# Problem requirements
Among the entries that follow, the required portion opens with the line containing "13 52 44 (509, 14)" and closes with the line containing "New (36, 95)". Give that portion again exactly, and nothing else.

# Exercise data

▼

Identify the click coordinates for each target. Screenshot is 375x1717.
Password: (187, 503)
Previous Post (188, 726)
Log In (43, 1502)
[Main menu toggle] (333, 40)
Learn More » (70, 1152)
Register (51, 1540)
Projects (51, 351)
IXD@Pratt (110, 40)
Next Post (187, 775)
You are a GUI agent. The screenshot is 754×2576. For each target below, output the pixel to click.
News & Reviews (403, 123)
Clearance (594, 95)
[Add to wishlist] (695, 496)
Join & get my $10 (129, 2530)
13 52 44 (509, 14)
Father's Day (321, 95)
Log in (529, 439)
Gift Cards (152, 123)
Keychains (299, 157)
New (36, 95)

▲
▼

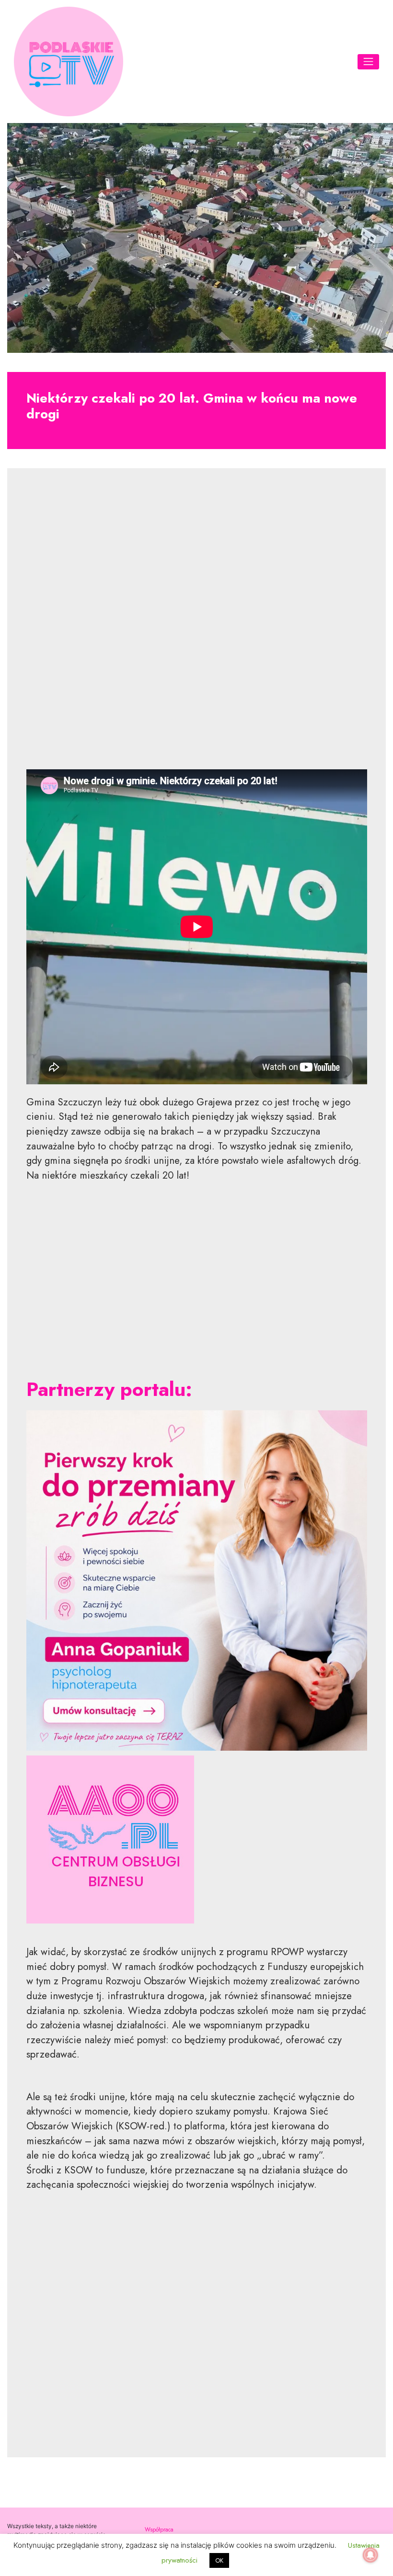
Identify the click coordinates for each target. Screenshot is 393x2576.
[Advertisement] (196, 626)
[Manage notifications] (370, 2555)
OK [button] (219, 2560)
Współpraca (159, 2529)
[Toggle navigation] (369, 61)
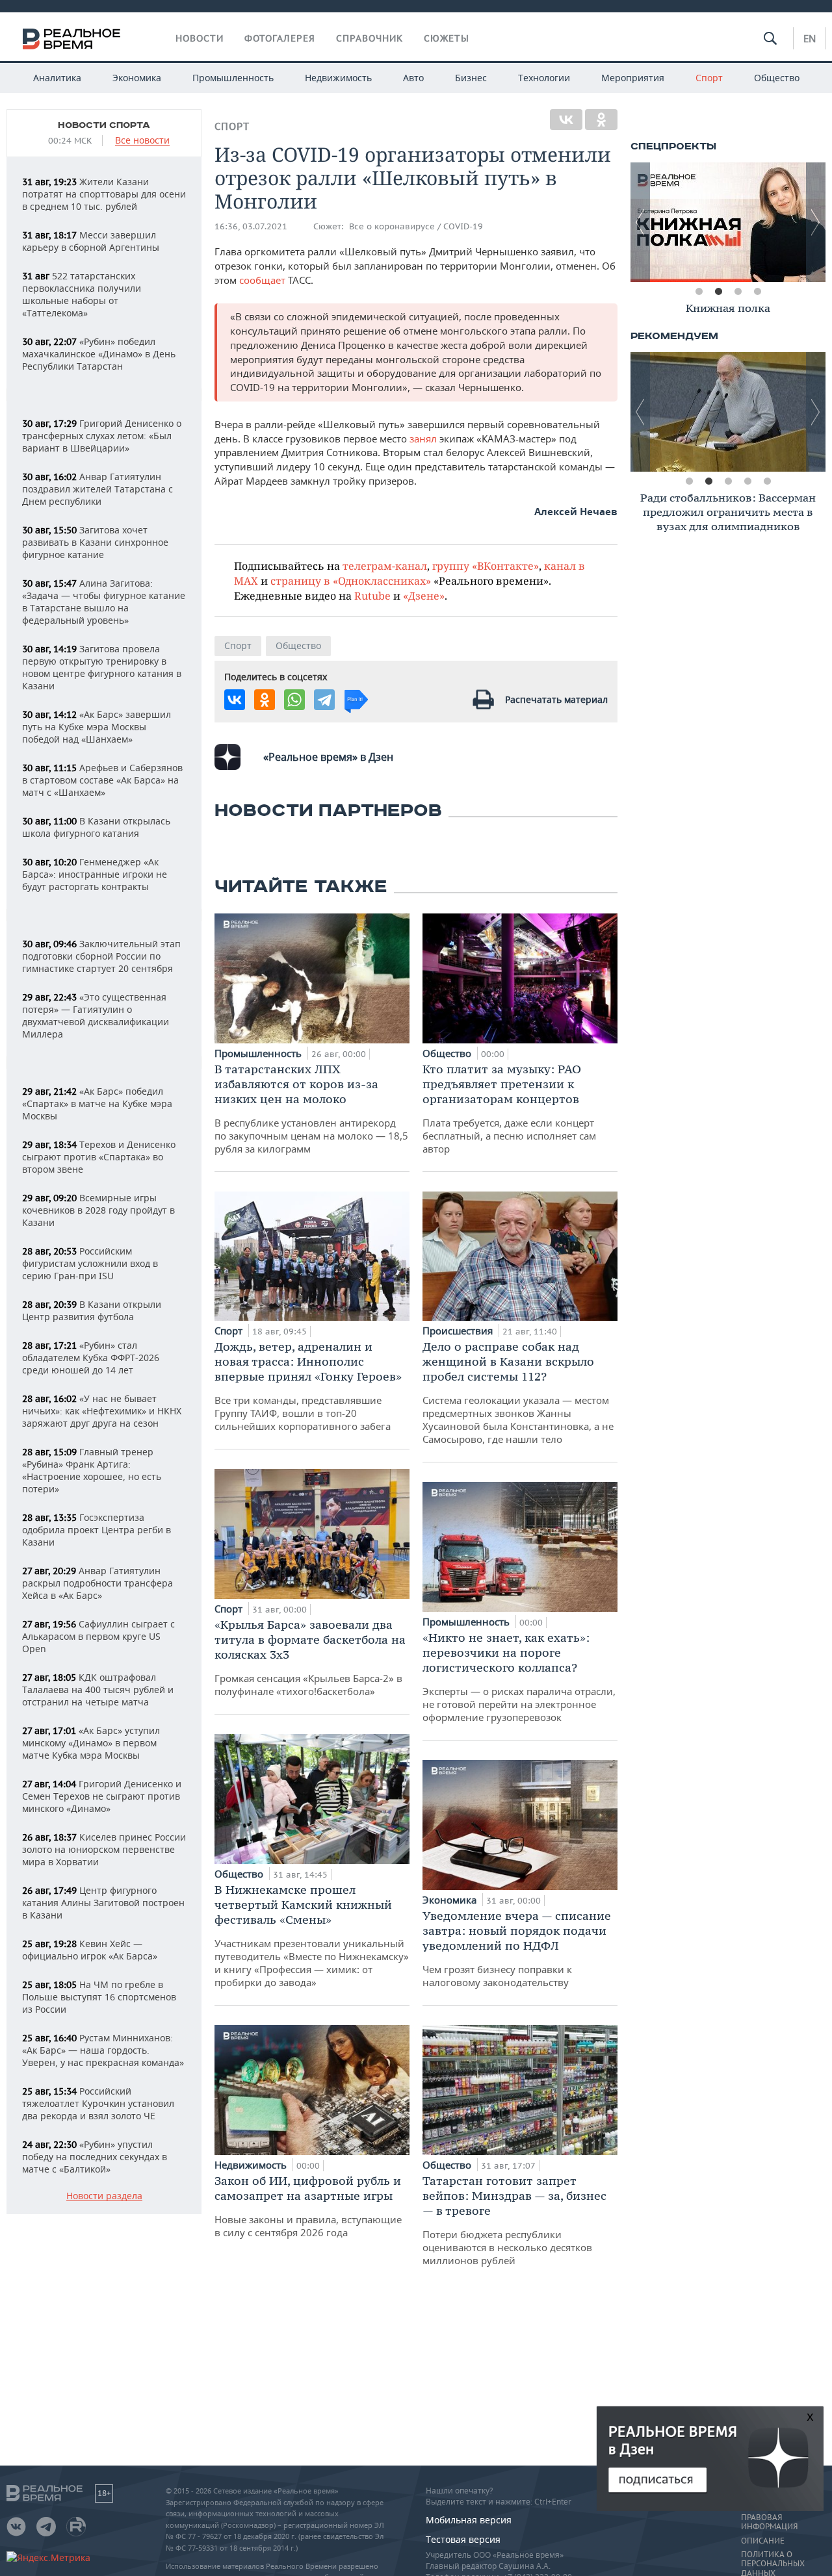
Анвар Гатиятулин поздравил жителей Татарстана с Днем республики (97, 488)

▲

# Response
13 52 44 (509, 14)
Father's Day (321, 95)
Log in (529, 439)
Gift Cards (152, 123)
Keychains (299, 157)
New (36, 95)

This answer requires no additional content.